## START Task data

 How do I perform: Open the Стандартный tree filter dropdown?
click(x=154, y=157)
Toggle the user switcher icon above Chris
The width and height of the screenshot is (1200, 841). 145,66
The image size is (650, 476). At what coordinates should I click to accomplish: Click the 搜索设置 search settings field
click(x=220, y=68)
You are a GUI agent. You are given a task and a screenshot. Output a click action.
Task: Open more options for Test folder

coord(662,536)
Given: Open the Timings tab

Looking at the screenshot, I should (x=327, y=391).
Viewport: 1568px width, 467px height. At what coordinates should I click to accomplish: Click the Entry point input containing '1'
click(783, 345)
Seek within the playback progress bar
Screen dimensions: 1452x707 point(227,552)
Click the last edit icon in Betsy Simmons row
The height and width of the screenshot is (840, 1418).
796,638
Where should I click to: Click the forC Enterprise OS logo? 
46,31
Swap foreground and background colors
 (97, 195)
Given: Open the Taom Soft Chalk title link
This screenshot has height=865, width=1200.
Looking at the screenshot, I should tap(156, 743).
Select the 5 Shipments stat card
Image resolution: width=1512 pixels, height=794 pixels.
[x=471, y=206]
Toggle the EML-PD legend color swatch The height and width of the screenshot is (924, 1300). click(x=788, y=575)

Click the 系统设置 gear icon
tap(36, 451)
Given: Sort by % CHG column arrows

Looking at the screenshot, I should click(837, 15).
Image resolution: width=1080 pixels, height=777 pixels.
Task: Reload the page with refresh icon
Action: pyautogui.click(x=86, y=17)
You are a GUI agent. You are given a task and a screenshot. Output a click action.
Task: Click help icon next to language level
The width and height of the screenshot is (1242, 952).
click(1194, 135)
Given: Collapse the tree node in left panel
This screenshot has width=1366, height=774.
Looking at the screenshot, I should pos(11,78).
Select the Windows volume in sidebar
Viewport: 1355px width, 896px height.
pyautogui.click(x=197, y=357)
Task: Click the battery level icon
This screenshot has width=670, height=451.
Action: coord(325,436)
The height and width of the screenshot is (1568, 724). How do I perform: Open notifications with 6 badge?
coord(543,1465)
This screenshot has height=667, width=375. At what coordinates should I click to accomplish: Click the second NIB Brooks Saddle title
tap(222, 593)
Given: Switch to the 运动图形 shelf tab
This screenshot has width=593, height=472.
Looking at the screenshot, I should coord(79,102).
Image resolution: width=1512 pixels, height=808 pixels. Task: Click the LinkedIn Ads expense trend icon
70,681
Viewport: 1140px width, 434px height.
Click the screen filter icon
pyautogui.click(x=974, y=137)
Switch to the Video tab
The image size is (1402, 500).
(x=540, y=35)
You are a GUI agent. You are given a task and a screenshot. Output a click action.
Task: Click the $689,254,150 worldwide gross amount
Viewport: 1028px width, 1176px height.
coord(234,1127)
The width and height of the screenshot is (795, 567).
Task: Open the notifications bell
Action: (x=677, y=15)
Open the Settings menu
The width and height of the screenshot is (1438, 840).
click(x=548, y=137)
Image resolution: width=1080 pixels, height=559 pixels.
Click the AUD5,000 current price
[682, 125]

## END Task data

What to work on:
Convert every line above into a JSON array of strings, with one string per line. Omit the blank lines.

Answer to the problem:
[
  " How do I perform: Open the Стандартный tree filter dropdown?",
  "click(x=154, y=157)",
  "Toggle the user switcher icon above Chris",
  "The width and height of the screenshot is (1200, 841). 145,66",
  "The image size is (650, 476). At what coordinates should I click to accomplish: Click the 搜索设置 search settings field",
  "click(x=220, y=68)",
  "You are a GUI agent. You are given a task and a screenshot. Output a click action.",
  "Task: Open more options for Test folder",
  "coord(662,536)",
  "Given: Open the Timings tab",
  "Looking at the screenshot, I should (x=327, y=391).",
  "Viewport: 1568px width, 467px height. At what coordinates should I click to accomplish: Click the Entry point input containing '1'",
  "click(783, 345)",
  "Seek within the playback progress bar",
  "Screen dimensions: 1452x707 point(227,552)",
  "Click the last edit icon in Betsy Simmons row",
  "The height and width of the screenshot is (840, 1418).",
  "796,638",
  "Where should I click to: Click the forC Enterprise OS logo? ",
  "46,31",
  "Swap foreground and background colors",
  " (97, 195)",
  "Given: Open the Taom Soft Chalk title link",
  "This screenshot has height=865, width=1200.",
  "Looking at the screenshot, I should tap(156, 743).",
  "Select the 5 Shipments stat card",
  "Image resolution: width=1512 pixels, height=794 pixels.",
  "[x=471, y=206]",
  "Toggle the EML-PD legend color swatch The height and width of the screenshot is (924, 1300). click(x=788, y=575)",
  "Click the 系统设置 gear icon",
  "tap(36, 451)",
  "Given: Sort by % CHG column arrows",
  "Looking at the screenshot, I should click(837, 15).",
  "Image resolution: width=1080 pixels, height=777 pixels.",
  "Task: Reload the page with refresh icon",
  "Action: pyautogui.click(x=86, y=17)",
  "You are a GUI agent. You are given a task and a screenshot. Output a click action.",
  "Task: Click help icon next to language level",
  "The width and height of the screenshot is (1242, 952).",
  "click(1194, 135)",
  "Given: Collapse the tree node in left panel",
  "This screenshot has width=1366, height=774.",
  "Looking at the screenshot, I should pos(11,78).",
  "Select the Windows volume in sidebar",
  "Viewport: 1355px width, 896px height.",
  "pyautogui.click(x=197, y=357)",
  "Task: Click the battery level icon",
  "This screenshot has width=670, height=451.",
  "Action: coord(325,436)",
  "The height and width of the screenshot is (1568, 724). How do I perform: Open notifications with 6 badge?",
  "coord(543,1465)",
  "This screenshot has height=667, width=375. At what coordinates should I click to accomplish: Click the second NIB Brooks Saddle title",
  "tap(222, 593)",
  "Given: Switch to the 运动图形 shelf tab",
  "This screenshot has width=593, height=472.",
  "Looking at the screenshot, I should coord(79,102).",
  "Image resolution: width=1512 pixels, height=808 pixels. Task: Click the LinkedIn Ads expense trend icon",
  "70,681",
  "Viewport: 1140px width, 434px height.",
  "Click the screen filter icon",
  "pyautogui.click(x=974, y=137)",
  "Switch to the Video tab",
  "The image size is (1402, 500).",
  "(x=540, y=35)",
  "You are a GUI agent. You are given a task and a screenshot. Output a click action.",
  "Task: Click the $689,254,150 worldwide gross amount",
  "Viewport: 1028px width, 1176px height.",
  "coord(234,1127)",
  "The width and height of the screenshot is (795, 567).",
  "Task: Open the notifications bell",
  "Action: (x=677, y=15)",
  "Open the Settings menu",
  "The width and height of the screenshot is (1438, 840).",
  "click(x=548, y=137)",
  "Image resolution: width=1080 pixels, height=559 pixels.",
  "Click the AUD5,000 current price",
  "[682, 125]"
]